As Kastrenakes explains:

Beeper Mini avoids some of those problems because it’s operating in a fundamentally different way. Its developers figured out how to register a phone number with iMessage, send messages directly to Apple’s servers, and have messages sent back to your phone natively inside the app. It was a tricky process that involved deconstructing Apple’s messaging pipeline from start to finish. Beeper’s team had to figure out where to send the messages, what the messages needed to look like, and how to pull them back down from the cloud. The hardest part, Migicovsky said, was cracking what is essentially Apple’s padlock on the whole system: a check to see whether the connected device is a genuine Apple product.

Can Apple just flip a couple of switches and stop these shenanigans? Based on how Beeper described its technology to Nelson and Kastrenakes, not easily. It’s not against the law for Beeper to circumvent Apple’s systems, and it uses a standard authentication method that’s also used by legitimate Apple devices.

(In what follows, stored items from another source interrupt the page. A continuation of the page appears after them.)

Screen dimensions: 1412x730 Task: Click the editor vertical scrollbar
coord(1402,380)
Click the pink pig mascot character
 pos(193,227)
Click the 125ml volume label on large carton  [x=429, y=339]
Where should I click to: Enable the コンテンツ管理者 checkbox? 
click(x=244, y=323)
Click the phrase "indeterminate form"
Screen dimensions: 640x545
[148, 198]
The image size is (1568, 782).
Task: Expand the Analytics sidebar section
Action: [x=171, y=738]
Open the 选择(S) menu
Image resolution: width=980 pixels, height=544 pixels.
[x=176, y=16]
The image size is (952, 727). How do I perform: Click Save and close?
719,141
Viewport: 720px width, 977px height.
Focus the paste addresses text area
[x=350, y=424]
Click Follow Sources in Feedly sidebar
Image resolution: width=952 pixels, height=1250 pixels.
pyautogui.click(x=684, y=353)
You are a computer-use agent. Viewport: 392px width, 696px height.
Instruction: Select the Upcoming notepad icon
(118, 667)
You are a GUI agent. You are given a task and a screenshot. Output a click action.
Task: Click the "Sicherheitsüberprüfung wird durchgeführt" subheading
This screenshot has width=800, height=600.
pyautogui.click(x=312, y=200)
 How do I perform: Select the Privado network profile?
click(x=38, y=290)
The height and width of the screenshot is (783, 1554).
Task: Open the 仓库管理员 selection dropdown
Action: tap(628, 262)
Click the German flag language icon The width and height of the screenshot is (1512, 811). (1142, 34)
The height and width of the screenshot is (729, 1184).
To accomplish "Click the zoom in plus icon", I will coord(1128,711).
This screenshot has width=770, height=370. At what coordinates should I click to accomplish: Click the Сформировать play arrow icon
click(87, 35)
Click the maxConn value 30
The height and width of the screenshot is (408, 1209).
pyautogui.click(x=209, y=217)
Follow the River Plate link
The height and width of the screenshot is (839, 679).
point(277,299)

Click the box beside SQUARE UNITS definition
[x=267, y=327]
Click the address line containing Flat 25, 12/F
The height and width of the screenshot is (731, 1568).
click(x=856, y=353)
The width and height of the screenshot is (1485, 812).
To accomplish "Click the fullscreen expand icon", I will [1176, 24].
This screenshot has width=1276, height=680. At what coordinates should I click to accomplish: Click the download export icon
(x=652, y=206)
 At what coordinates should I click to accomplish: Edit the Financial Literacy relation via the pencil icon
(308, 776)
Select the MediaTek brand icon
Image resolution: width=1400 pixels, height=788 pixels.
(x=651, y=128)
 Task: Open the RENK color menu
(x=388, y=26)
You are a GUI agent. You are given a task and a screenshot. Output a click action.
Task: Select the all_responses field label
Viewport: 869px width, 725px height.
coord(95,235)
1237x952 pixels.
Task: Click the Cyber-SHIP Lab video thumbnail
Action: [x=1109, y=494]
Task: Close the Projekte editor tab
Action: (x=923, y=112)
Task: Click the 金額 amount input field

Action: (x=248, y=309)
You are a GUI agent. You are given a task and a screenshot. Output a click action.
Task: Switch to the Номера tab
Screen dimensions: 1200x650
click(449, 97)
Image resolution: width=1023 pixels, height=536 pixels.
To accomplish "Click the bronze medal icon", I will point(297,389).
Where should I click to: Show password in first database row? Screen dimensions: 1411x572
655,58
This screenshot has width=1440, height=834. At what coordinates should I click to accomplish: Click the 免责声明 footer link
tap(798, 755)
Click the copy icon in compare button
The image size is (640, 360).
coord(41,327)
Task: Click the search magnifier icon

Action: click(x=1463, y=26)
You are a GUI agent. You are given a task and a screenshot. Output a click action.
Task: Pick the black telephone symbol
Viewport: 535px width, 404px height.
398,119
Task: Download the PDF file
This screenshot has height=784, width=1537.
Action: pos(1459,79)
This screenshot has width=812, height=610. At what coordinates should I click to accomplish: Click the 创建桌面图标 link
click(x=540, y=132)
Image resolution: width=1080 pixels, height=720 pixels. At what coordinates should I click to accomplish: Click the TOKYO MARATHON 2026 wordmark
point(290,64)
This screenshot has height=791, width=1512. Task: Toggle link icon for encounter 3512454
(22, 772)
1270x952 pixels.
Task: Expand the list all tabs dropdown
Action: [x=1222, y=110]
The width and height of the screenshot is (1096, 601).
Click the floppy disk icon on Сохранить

In a time when Apple’s being assailed by multiple regulators for uncompetitive behavior, it would not look great if the company were to crush Beeper, even if it could do so easily. Instead, it might take a months- or years-long overhaul of its authentication systems to do so. And would it be worth it? Beeper is making a calculated gamble that Apple will let this go.

In the meantime, if you’re an Android user who desperately wants access to blue bubbles, here’s Beeper Mini.


  1. In other words, there’s no insecure server running in the middle that sees all your messages.